A recente medida provisória (objeto imediato de inúmeras ADins) que proíbe o desconto sindical na folha de pagamento dos trabalhadores é sim uma intervenção aberta do Estado na organização autônoma da classe operária e outros segmentos de trabalhadores. Os sindicatos tinham procurado contornar o problema aprovando projetos de negociação coletiva onde já estava presente o desconto sindical de cada trabalhador (e alguns magistrados já estavam sentenciando que os não associados daquela categoria não tinham direito à suas conquistas trabalhistas). A obrigação na hora presente de cada trabalhador assinar uma declaração de acordo com o desconto ou ter ele mesmo que recolher o desconto mediante boleto bancário se configura como ataque à organização dos trabalhadores e se beneficia da ignorância e das dificuldades materiais porque passam grande parte da classe trabalhadora, que não entende o importância estratégica dos sindicatos para a defesa de seus interesses.
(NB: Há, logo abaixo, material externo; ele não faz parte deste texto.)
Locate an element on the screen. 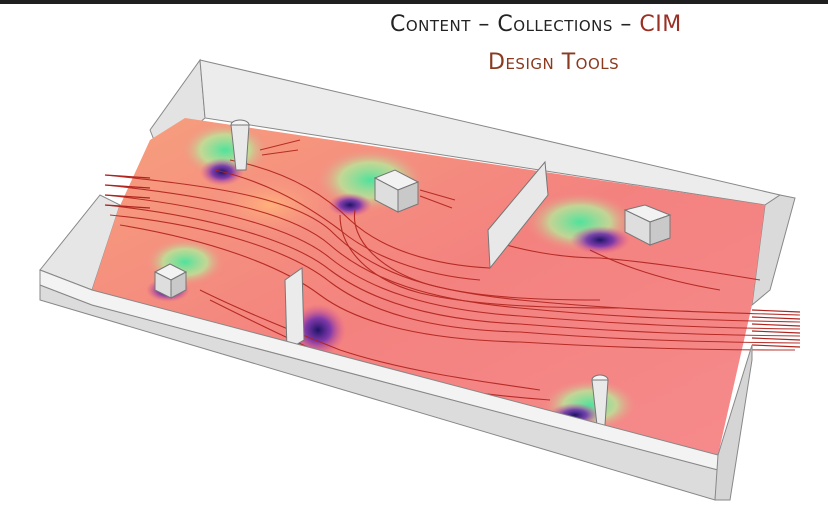 Image resolution: width=828 pixels, height=522 pixels. box-exhibit is located at coordinates (396, 191).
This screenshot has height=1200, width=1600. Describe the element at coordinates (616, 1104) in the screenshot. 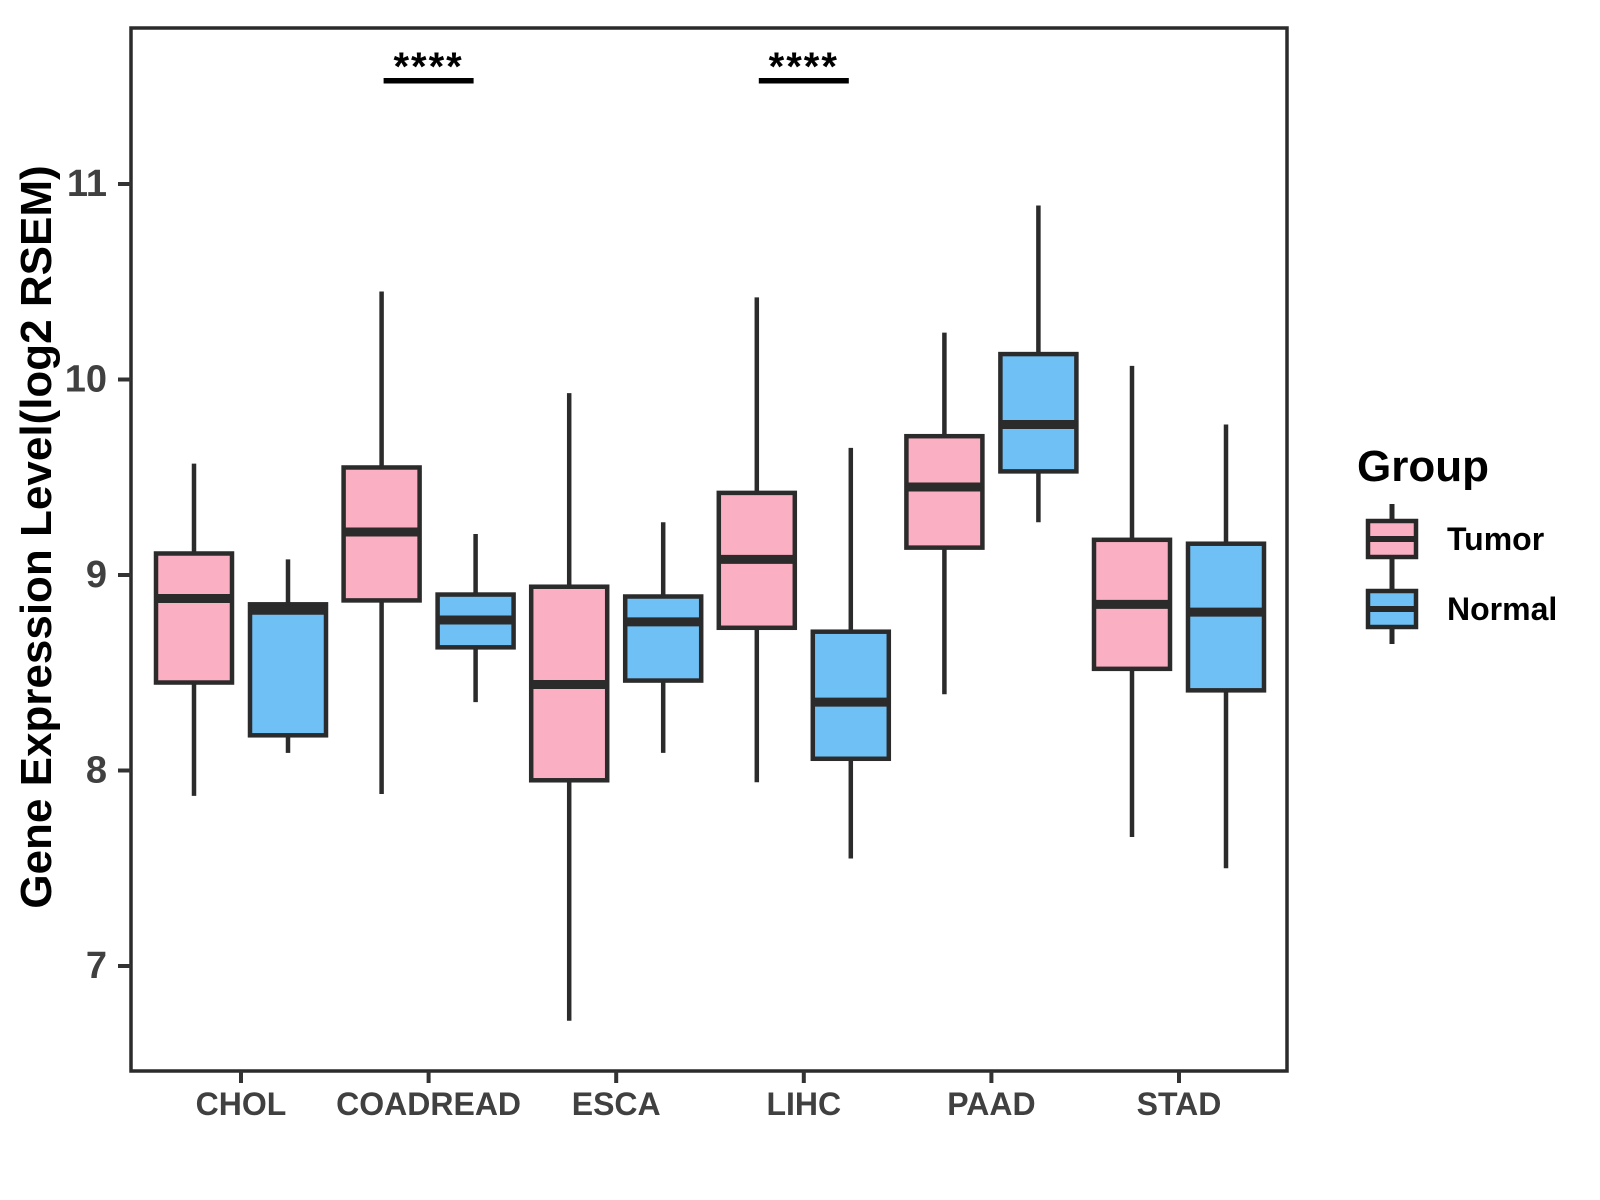

I see `x-tick-label-esca: ESCA` at that location.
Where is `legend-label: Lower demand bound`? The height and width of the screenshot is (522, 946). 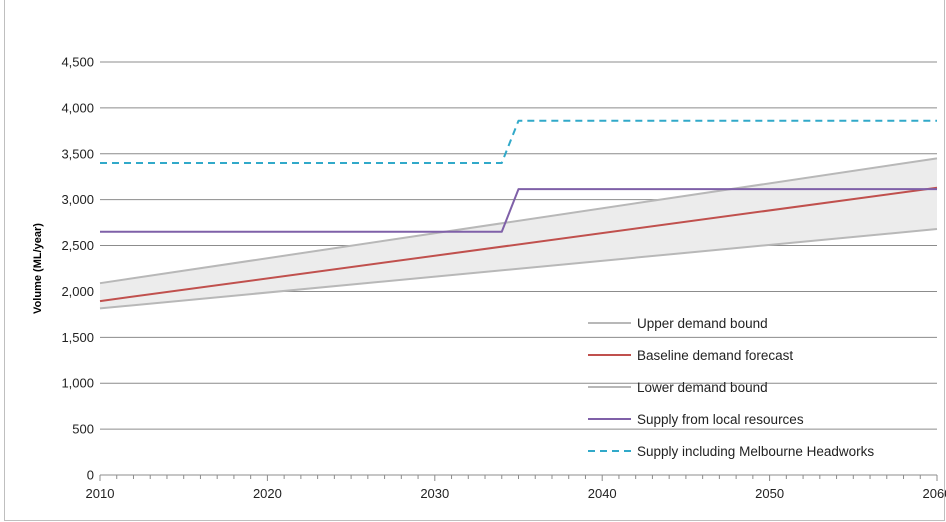
legend-label: Lower demand bound is located at coordinates (702, 388).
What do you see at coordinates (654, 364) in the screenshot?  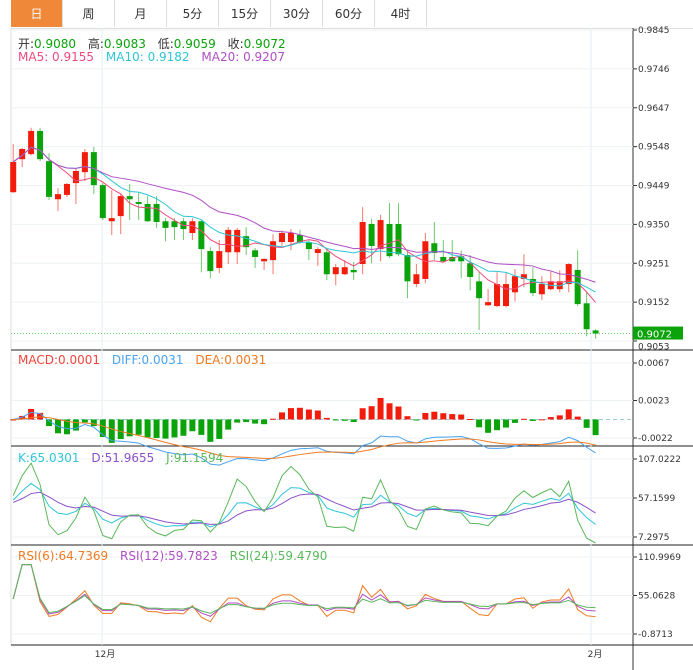 I see `macd-tick-label: 0.0067` at bounding box center [654, 364].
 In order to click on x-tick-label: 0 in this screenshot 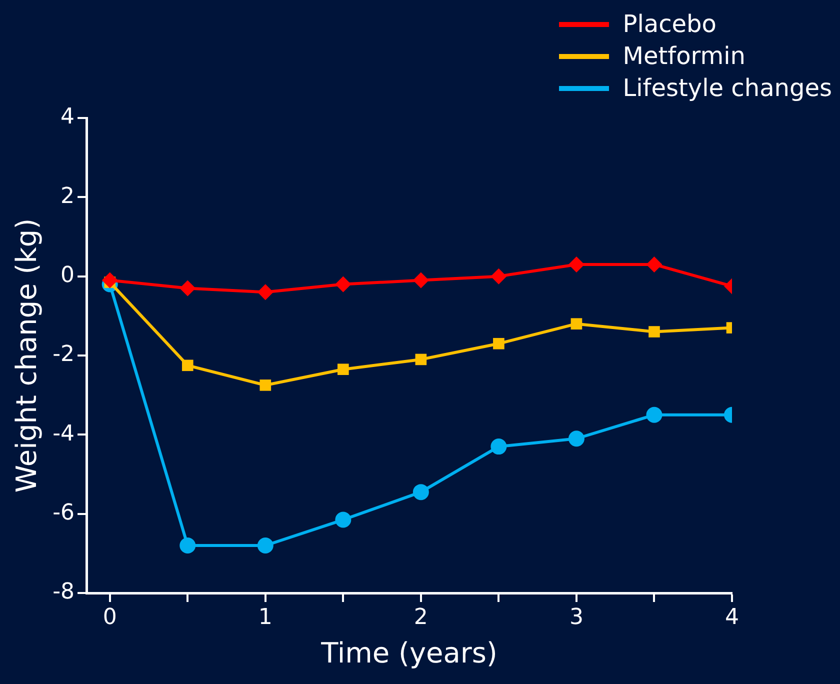, I will do `click(110, 617)`.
Não há dúvida que o ideal da autonomia associativa passa pela auto-organização dos trabalhadores (incluindo a questão do seu financiamento). Mas não se imagine que isso possa acontecer num passe de mágica, de uma hora para outra. Isto é um processo pedagógico que demanda tempo, conhecimento, educação político-sindical que os nossos operários ainda não dispõem.
*Michel Zaidan Filho é cientista político e professor da UFPE.